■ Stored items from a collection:
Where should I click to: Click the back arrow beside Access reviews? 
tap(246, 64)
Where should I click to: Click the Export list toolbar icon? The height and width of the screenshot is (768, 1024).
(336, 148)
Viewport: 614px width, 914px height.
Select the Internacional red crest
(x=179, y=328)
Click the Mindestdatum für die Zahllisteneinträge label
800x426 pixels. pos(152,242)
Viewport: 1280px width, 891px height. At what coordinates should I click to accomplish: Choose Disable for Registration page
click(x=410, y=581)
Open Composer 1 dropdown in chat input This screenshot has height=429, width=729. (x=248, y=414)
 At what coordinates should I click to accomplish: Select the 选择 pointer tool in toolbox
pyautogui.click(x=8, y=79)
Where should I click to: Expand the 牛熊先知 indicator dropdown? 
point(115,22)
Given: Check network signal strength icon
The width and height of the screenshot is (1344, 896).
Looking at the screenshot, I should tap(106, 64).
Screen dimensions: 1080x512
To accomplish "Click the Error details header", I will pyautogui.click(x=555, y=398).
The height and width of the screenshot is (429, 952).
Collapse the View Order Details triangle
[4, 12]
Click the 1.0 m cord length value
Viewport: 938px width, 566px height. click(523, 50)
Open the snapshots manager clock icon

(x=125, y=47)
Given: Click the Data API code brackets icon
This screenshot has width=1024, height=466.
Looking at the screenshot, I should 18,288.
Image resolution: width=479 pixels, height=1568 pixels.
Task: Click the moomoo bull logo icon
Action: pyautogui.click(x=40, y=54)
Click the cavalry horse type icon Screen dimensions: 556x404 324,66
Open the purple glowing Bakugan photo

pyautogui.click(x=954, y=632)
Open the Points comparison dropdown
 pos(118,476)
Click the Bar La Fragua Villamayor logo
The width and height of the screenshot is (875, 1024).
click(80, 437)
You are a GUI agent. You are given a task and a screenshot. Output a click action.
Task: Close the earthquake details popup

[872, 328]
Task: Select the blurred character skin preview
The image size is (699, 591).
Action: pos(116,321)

■ Task item: An exact transcription of every record above is required.

■ Written answer:
Where should I click to: Click the back arrow beside Access reviews? 
tap(246, 64)
Where should I click to: Click the Export list toolbar icon? The height and width of the screenshot is (768, 1024).
(336, 148)
Viewport: 614px width, 914px height.
Select the Internacional red crest
(x=179, y=328)
Click the Mindestdatum für die Zahllisteneinträge label
800x426 pixels. pos(152,242)
Viewport: 1280px width, 891px height. At what coordinates should I click to accomplish: Choose Disable for Registration page
click(x=410, y=581)
Open Composer 1 dropdown in chat input This screenshot has height=429, width=729. (x=248, y=414)
 At what coordinates should I click to accomplish: Select the 选择 pointer tool in toolbox
pyautogui.click(x=8, y=79)
Where should I click to: Expand the 牛熊先知 indicator dropdown? 
point(115,22)
Given: Check network signal strength icon
The width and height of the screenshot is (1344, 896).
Looking at the screenshot, I should tap(106, 64).
Screen dimensions: 1080x512
To accomplish "Click the Error details header", I will pyautogui.click(x=555, y=398).
The height and width of the screenshot is (429, 952).
Collapse the View Order Details triangle
[4, 12]
Click the 1.0 m cord length value
Viewport: 938px width, 566px height. click(523, 50)
Open the snapshots manager clock icon

(x=125, y=47)
Given: Click the Data API code brackets icon
This screenshot has width=1024, height=466.
Looking at the screenshot, I should 18,288.
Image resolution: width=479 pixels, height=1568 pixels.
Task: Click the moomoo bull logo icon
Action: pyautogui.click(x=40, y=54)
Click the cavalry horse type icon Screen dimensions: 556x404 324,66
Open the purple glowing Bakugan photo

pyautogui.click(x=954, y=632)
Open the Points comparison dropdown
 pos(118,476)
Click the Bar La Fragua Villamayor logo
The width and height of the screenshot is (875, 1024).
click(80, 437)
You are a GUI agent. You are given a task and a screenshot. Output a click action.
Task: Close the earthquake details popup

[872, 328]
Task: Select the blurred character skin preview
The image size is (699, 591).
Action: pos(116,321)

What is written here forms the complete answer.